EXERCISE DESCRIPTION. Below are some entries. List every line in them that contains the string "screenshot".

* * * * *

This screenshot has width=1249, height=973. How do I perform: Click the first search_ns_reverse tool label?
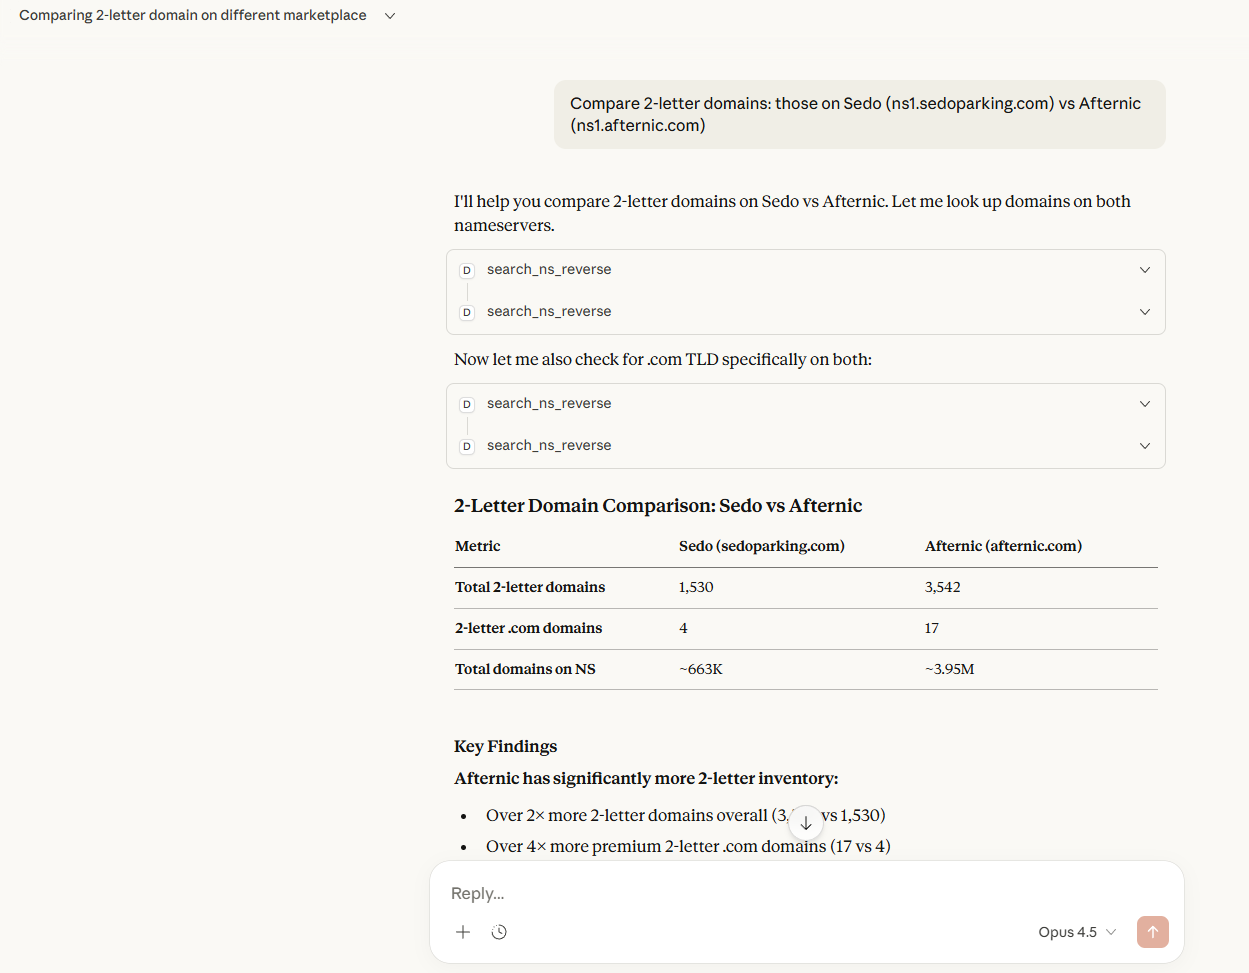coord(549,270)
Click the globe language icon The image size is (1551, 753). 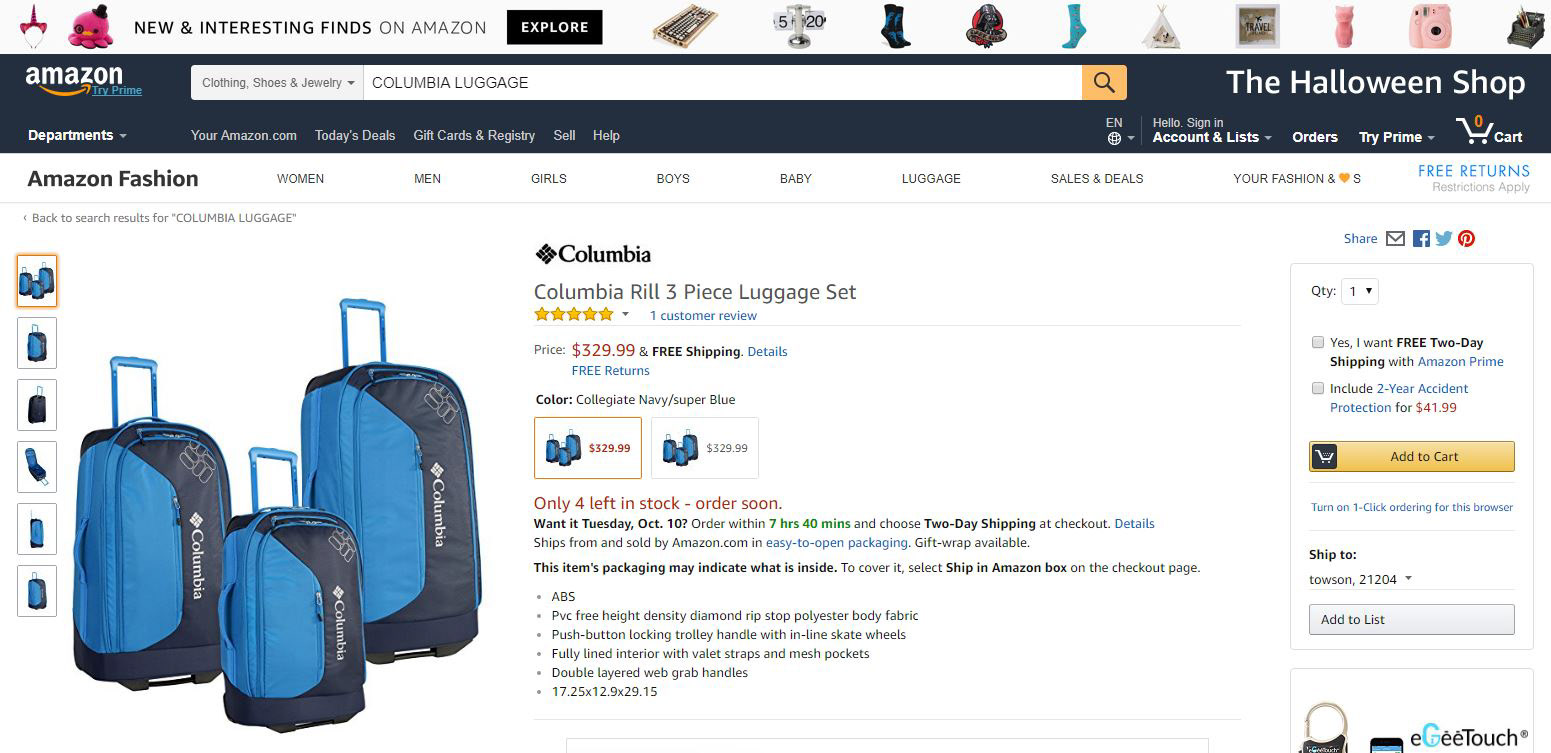click(x=1114, y=139)
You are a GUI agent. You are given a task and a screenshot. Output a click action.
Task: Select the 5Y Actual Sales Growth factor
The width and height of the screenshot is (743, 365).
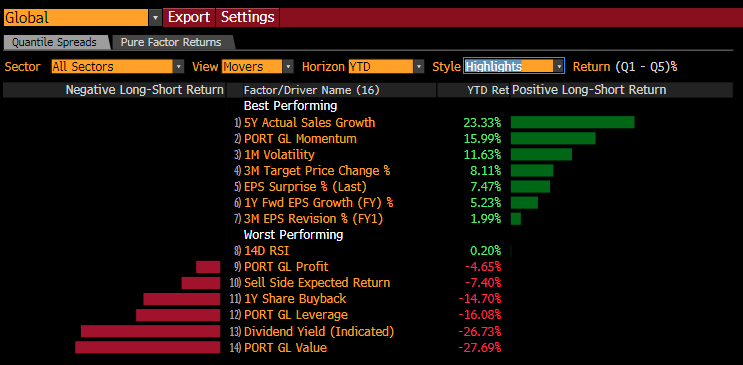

* * * * *

OUTPUT FOR THIS EXERCISE.
This screenshot has width=1249, height=973. How do I perform: Click the first search_ns_reverse tool label?
You are a GUI agent. You are given a task and a screenshot. Output a click action.
The width and height of the screenshot is (743, 365).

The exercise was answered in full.